(TO DO):
• a. Answer these questions from the letters to the editor, one per line, marked as they are:
(i) What happened to the recent proposed tax increase for Rogue Valley Transportation District service?
(ii) What percentage of the climate science community does the letter headed "Respect science" credit with well-researched conclusions?
(iii) How many viewers worldwide does the letter headed "Oppose censorship" say Russia Today has?
• b. Retype part of the letters to the editor word for word, beginning at the words "The head of" and stopping after the words "opposed by everyone.".

(SELECTED EXCERPT):
The recent proposed tax increase for Rogue Valley Transportation District service failed, and many residents, unable to own a vehicle, rely on its services. Without evening and Saturday services, people who face many challenges in the Rogue Valley will have another obstacle to overcome.

RVTD is vital. It provides residents with an alternative, low-cost, shared method of transportation that decreases traffic congestion and allows its riders to relax in their travels. RVTD brings together bus drivers and riders, friends and strangers, and young and old. This rarely happens on our roads filled with vehicles transporting single individuals. When I relax on the bus and read a book, listen to music, or chat with another rider, I am satisfied to know that it's an experience I can only have on the bus.

Please consider supporting RVTD with your ridership. If we ride the bus, we are letting those in our valley, and beyond, know that we appreciate RVTD and want it to continue providing a great service.

Griff Colegrove, Central Point

Respect science

You don't have to be a scientist to understand science or to respect the well-researched conclusions of 97 percent of the climate science community. It looks foolish to claim one is not a scientist, as so many of our elected representatives seem to be doing, and then offer opinions contrary to what almost every scientist is saying.

Rather than maximizing corporate short-term profits, shouldn't our representatives be acknowledging what the science tells us and doing what they can to protect this planet for our descendants? After all, it’s the only planet we’ll ever have.

It would help our descendants if we placed a fee on the fossil fuel pollution that is causing the climate chaos we already are experiencing and from which they will suffer more. It would also help our descendants if representatives at the state and federal levels were to oppose developments that would increase our emissions of greenhouse gases. This means rejecting proposals such as Keystone XL and the Jordan Cove LNG Export Terminal and Pacific Connector Natural Gas Pipeline. Are the few jobs they might generate really worth compromising the livability of our planet?

Ken Deveney, Ashland

AFN questions

Your article "AFN manager asks for privacy in business affairs" raises several questions.

Should decisions already implemented by city administrator Dave Kanner need a council rubber stamp just as a formality? If AFN is not a public utility, why is the city involved in "competitive enterprise"?

The practical application of common sense by the City Council brought the Ashland Community Hospital debacle to an excellent final solution.

Al Willstatter, Ashland

Oppose censorship

The head of the Foreign Broadcasters Association recently came out and compared the Russia Today channel to ISIS and Boko Haram. So much for free speech in this country!

Russia Today has more than 630 million viewers worldwide. Maybe American propaganda channels like MSNBC, CNN and Fox News are a little bit jealous?

Maybe they could give Russia Today some more competition if they weren't so busy talking about under-inflated footballs. Supporters of the First Amendment should go to hashtag #newsisnotterror.

Censorship by Muslim radicals and our government should be opposed by everyone.

(EXTRACTED RECORDS):

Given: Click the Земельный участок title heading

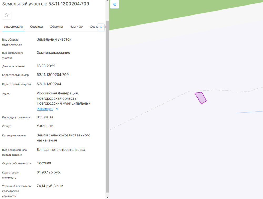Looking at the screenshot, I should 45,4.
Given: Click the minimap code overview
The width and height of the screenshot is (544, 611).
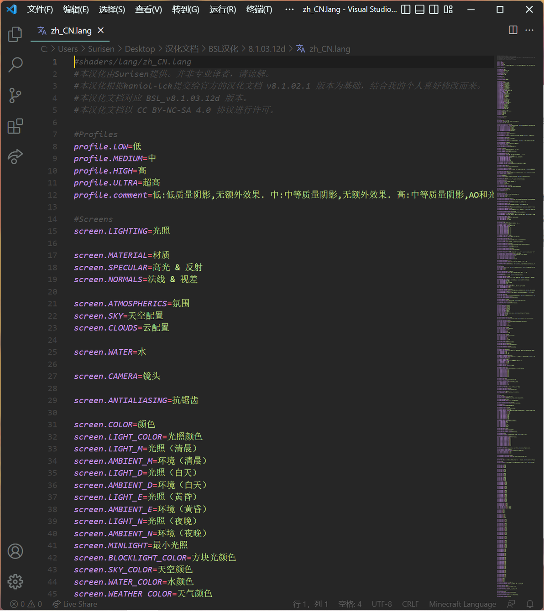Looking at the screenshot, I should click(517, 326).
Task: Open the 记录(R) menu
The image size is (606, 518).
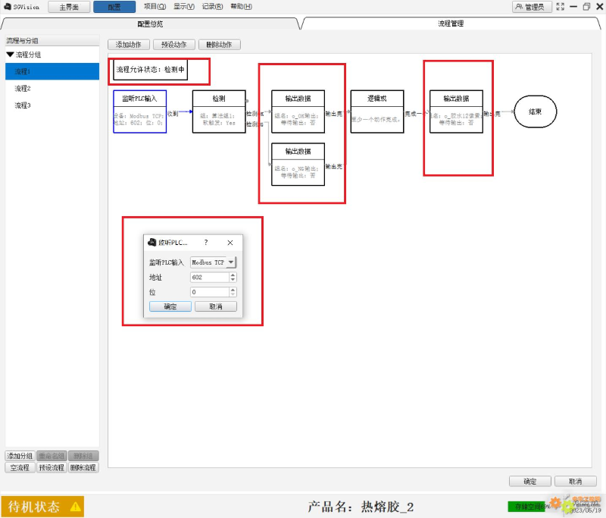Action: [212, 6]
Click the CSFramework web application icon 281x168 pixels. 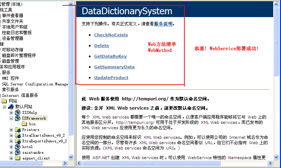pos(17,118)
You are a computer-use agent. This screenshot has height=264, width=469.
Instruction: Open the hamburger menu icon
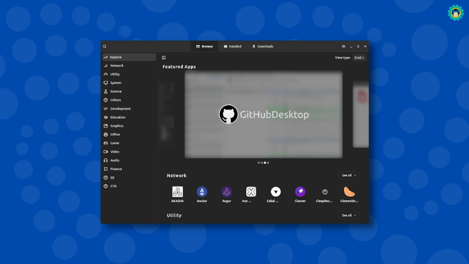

==

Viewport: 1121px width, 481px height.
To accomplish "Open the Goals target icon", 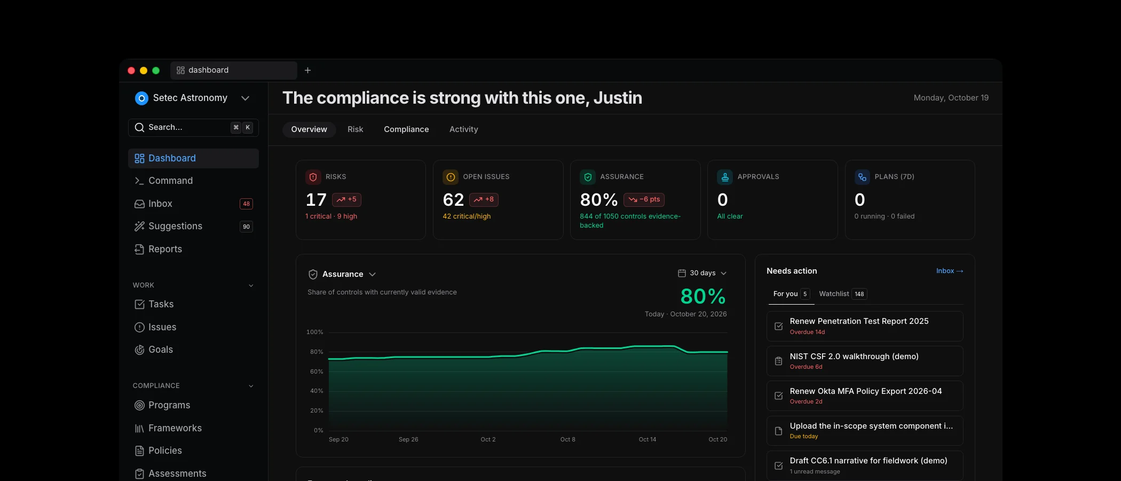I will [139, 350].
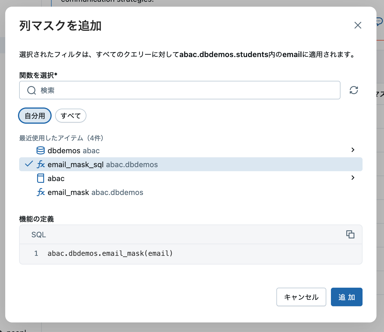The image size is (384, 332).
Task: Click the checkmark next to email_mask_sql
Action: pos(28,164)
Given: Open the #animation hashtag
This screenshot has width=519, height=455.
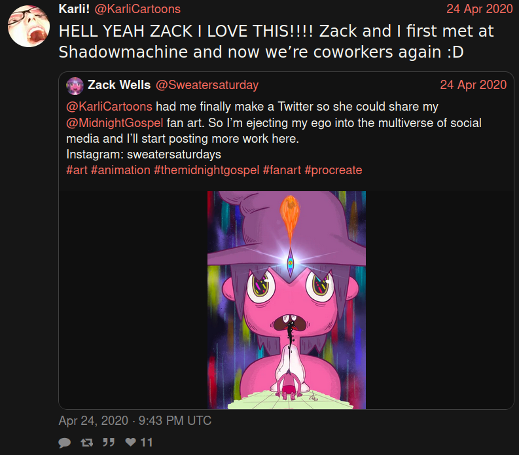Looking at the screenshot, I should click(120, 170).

---

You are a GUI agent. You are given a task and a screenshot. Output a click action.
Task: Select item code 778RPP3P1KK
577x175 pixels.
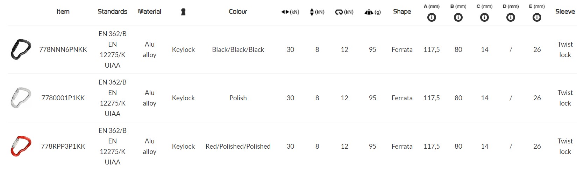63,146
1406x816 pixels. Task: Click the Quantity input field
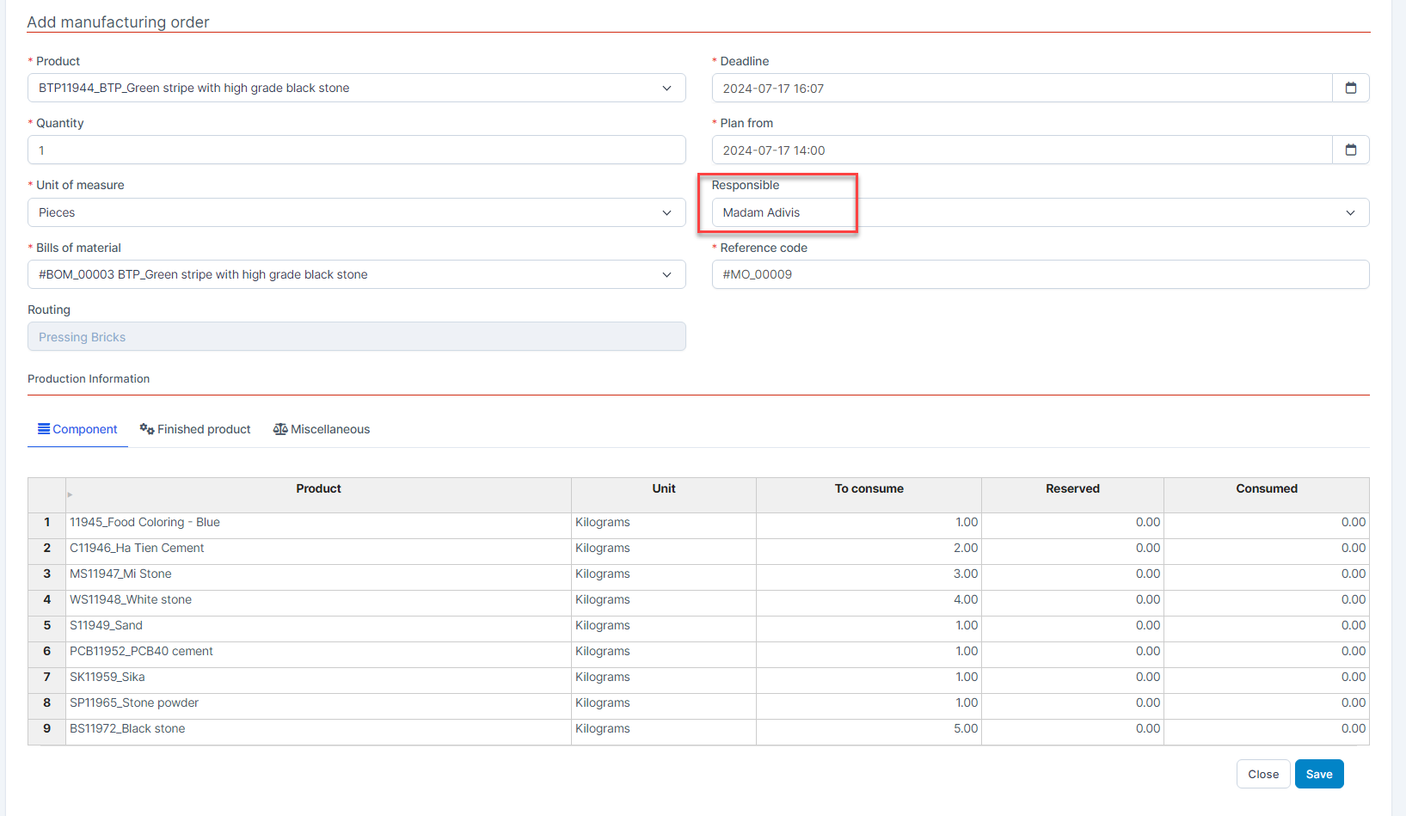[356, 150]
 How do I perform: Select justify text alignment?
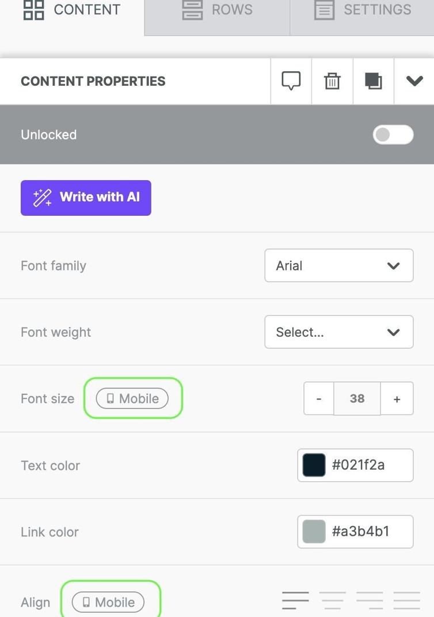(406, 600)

(RESULTS OF THE EXERCISE):
• a.
(i) It failed.
(ii) 97 percent
(iii) More than 630 million

• b.
The head of the Foreign Broadcasters Association recently came out and compared the Russia Today channel to ISIS and Boko Haram. So much for free speech in this country!

Russia Today has more than 630 million viewers worldwide. Maybe American propaganda channels like MSNBC, CNN and Fox News are a little bit jealous?

Maybe they could give Russia Today some more competition if they weren't so busy talking about under-inflated footballs. Supporters of the First Amendment should go to hashtag #newsisnotterror.

Censorship by Muslim radicals and our government should be opposed by everyone.